I am pretty sure up through T61 still had REAL COM/LPT on the docks and its a Core-2 machine.

We have used Brainbox brand expresscard COM and LPT cards, and so far they have worked for our applications, but these are ALL running Windows 7 64bit, so likely any software that REALLY has issues with cards like that would also have been replaced or otherwise mitigated already when we went Windows 7 64bit.
 
The serial port can still be had on current laptops and desktops, if you look to the models targeted for business or industrial use. Just the other day, I found a mini-ITX board with something like 8 serial ports.

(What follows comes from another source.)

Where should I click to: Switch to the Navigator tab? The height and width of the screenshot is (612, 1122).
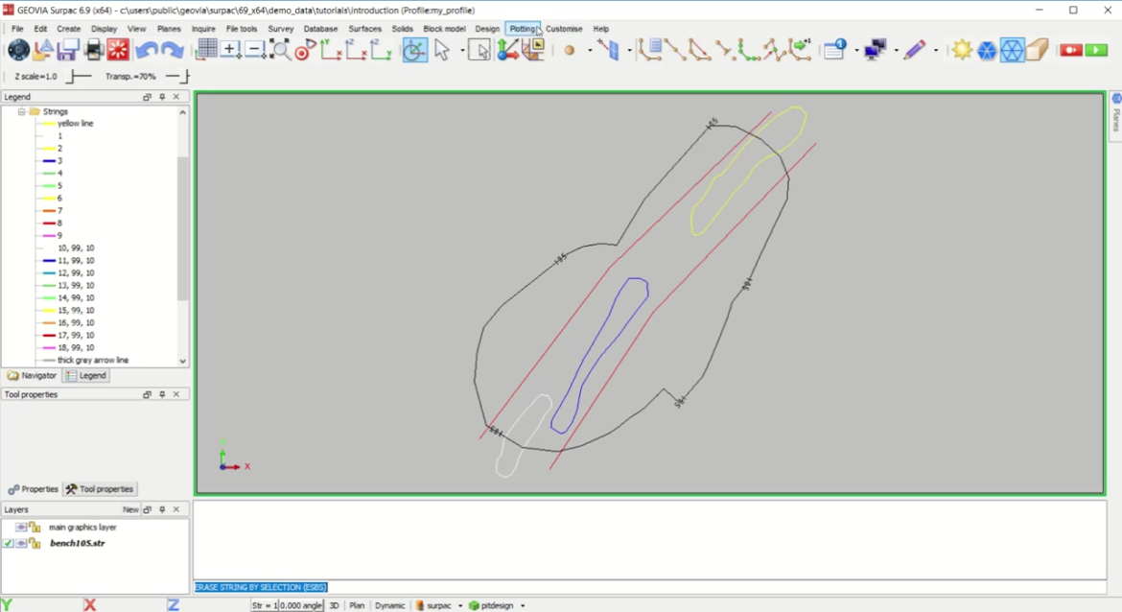(33, 376)
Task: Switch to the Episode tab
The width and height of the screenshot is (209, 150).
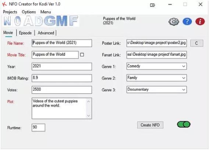Action: (25, 33)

The parallel port and the floppy controller are another story. The death of the parallel port is directly attributable to Windows Vista. Any Windows OS, Vista or newer, has _no_ native parallel port support. So, why bother to add a port to your machine, if 99% of the users won't be able to use it? The floppy drive can still be had, but is not long for this world, in traditional form. The original floppy controllers are a part of the legacy 8086 ISA that is being removed, to save chip count, on modern mainboards. Lots of servers and high-end workstations still have a single 3.5" 1.44mb floppy drive, but a growing number of those are USB, internally, rather than being attached to a floppy controller.

- Alex
 
The serial port can still be had on current laptops and desktops, if you look to the models targeted for business or industrial use. Just the other day, I found a mini-ITX board with something like 8 serial ports.

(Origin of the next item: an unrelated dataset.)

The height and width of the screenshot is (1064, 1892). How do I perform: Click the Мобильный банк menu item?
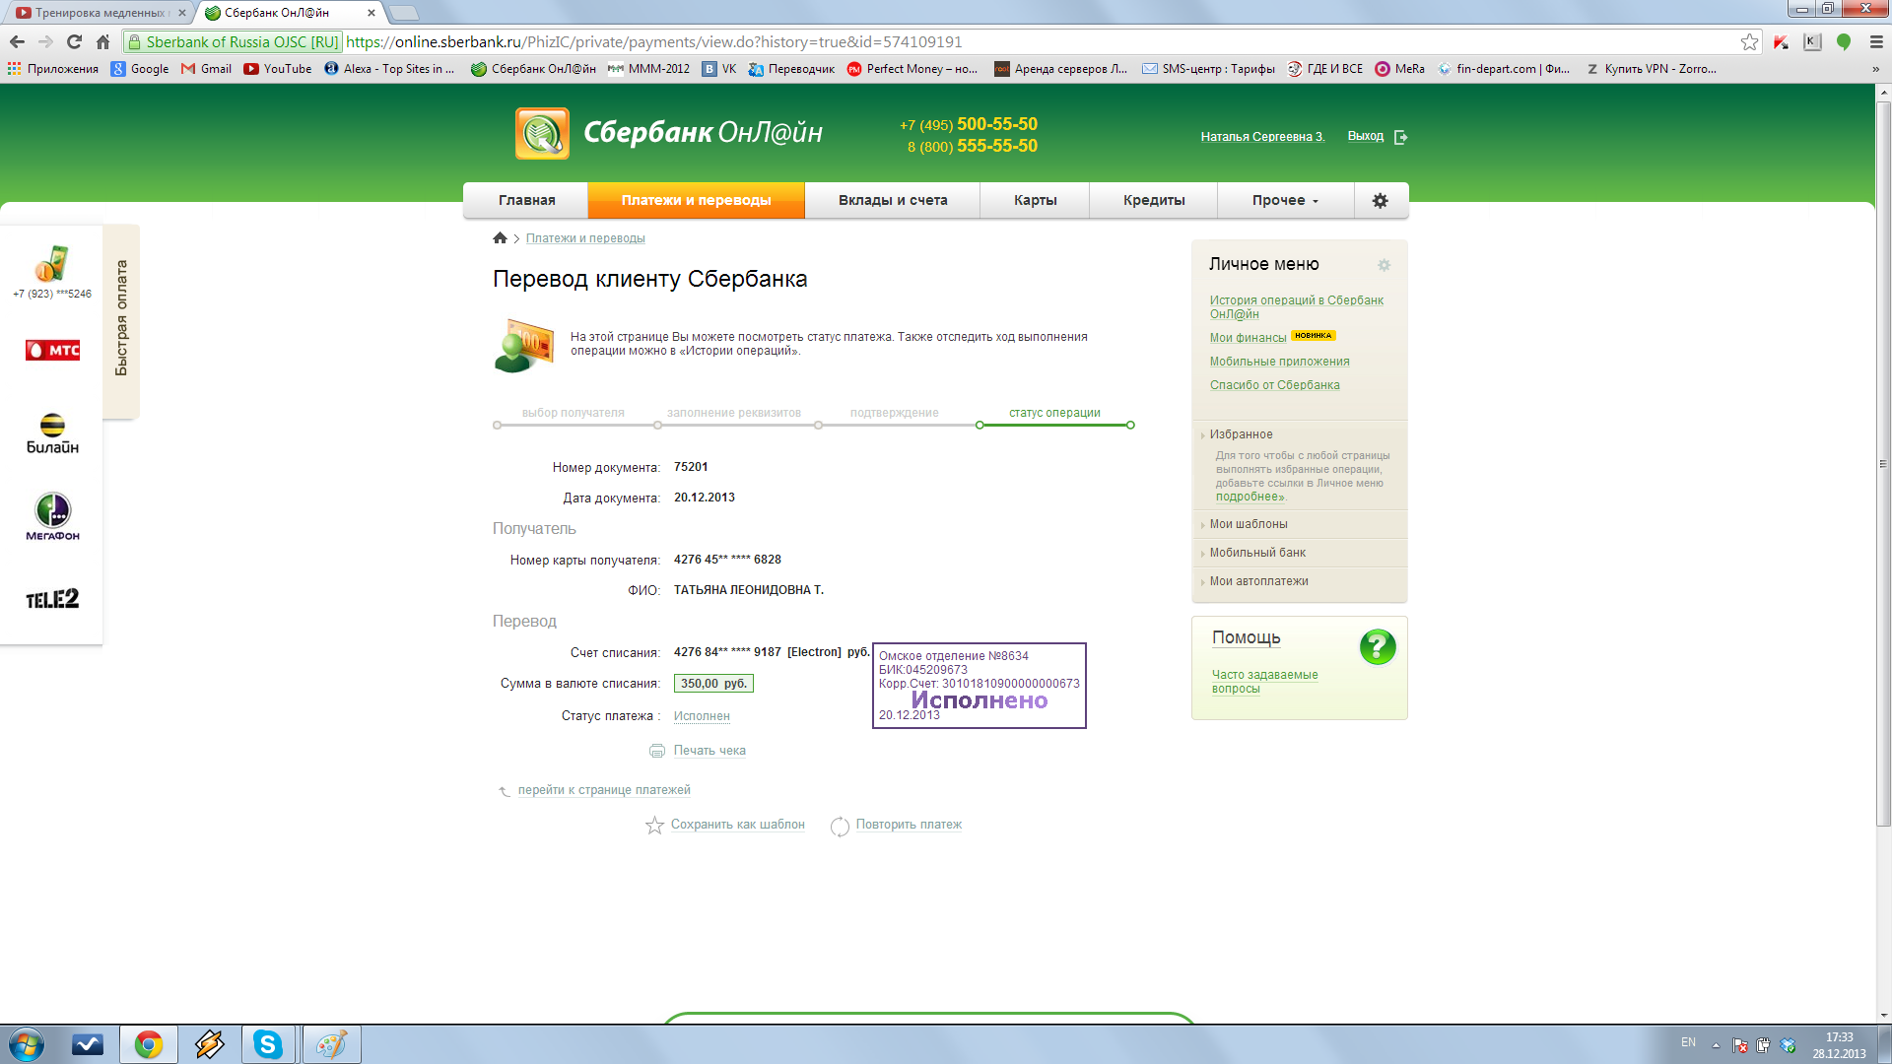[1257, 552]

The parallel port and the floppy controller are another story. The death of the parallel port is directly attributable to Windows Vista. Any Windows OS, Vista or newer, has _no_ native parallel port support. So, why bother to add a port to your machine, if 99% of the users won't be able to use it? The floppy drive can still be had, but is not long for this world, in traditional form. The original floppy controllers are a part of the legacy 8086 ISA that is being removed, to save chip count, on modern mainboards. Lots of servers and high-end workstations still have a single 3.5" 1.44mb floppy drive, but a growing number of those are USB, internally, rather than being attached to a floppy controller.

- Alex

Support for these legacy components could in theory be added back in if it didn't take 10 years and a degree in computer science to understand how to write a Windows device driver and create custom PCI express cards.

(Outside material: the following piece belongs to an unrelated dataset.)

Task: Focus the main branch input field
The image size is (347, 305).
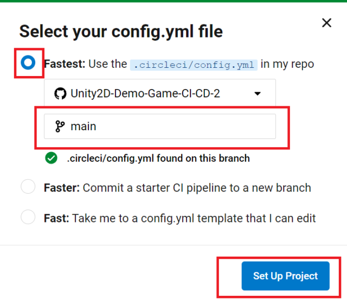Action: click(x=160, y=126)
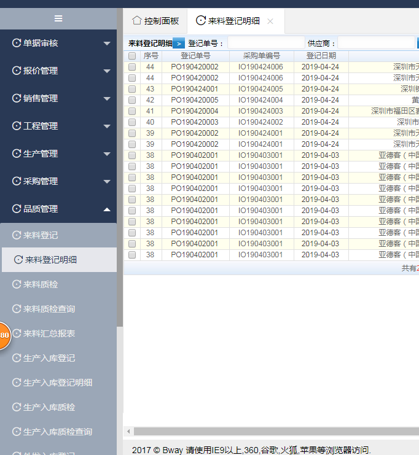
Task: Click the home icon on 控制面板 tab
Action: pyautogui.click(x=137, y=20)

Okay I exaggerate a bit- writing a device driver probably isn't TOO horrible for simple hardware like LPT. However, I remember Mike Brutman specifically telling me that something along the lines of the following: "At this point in time, probably no one understands the PCI express specification well enough to implement hobbyist hardware using it." Btw, if I misquoted you Mike, feel free to correct me :p.

Yes, PCI express cores do exist, and you can buy proprietary Verilog cores/IP for FPGAs. But this is certainly a far cry from making your own ISA bus decoder (trivial) or PCI bus arbiter (nontrivial, but an open source solution exists somewhere).
 
The parallel port and the floppy controller are another story. The death of the parallel port is directly attributable to Windows Vista. Any Windows OS, Vista or newer, has _no_ native parallel port support.
I believe this is a myth.
The original floppy controllers are a part of the legacy 8086 ISA that is being removed
Neither are floppy controllers part of the 8086 ISA.
 
Well, perhaps they are in that in the PC world they use legacy (8237-type) 8-bit DMA (channel 2) and are pretty much tied to IRQ 6. There are, of course, some floppy controllers that allow changes in port, IRQ and DMA, but they generally have their own drivers and don't work well with low-level (e.g. IMD) software.

There are PCI legacy controllers that employ their own PCI-to-ISA bridge.

But the uPD765 FDC itself hails from the darker 8-bit (e.g. 8085, Z80) days.
 
I have one of these PCI Serial/Parallel cards:
http://www.sybausa.com/productInfo.php?iid=604
You have to run a provided DOS utility to make it change its I/O addresses to the default standards, but once you do it is hardware compatible. If your DOS application happens to know how to directly access any I/O port and you tell it where the PCI PNP set the address, then it could access it without running the utility.

The PCIe version is probably similar.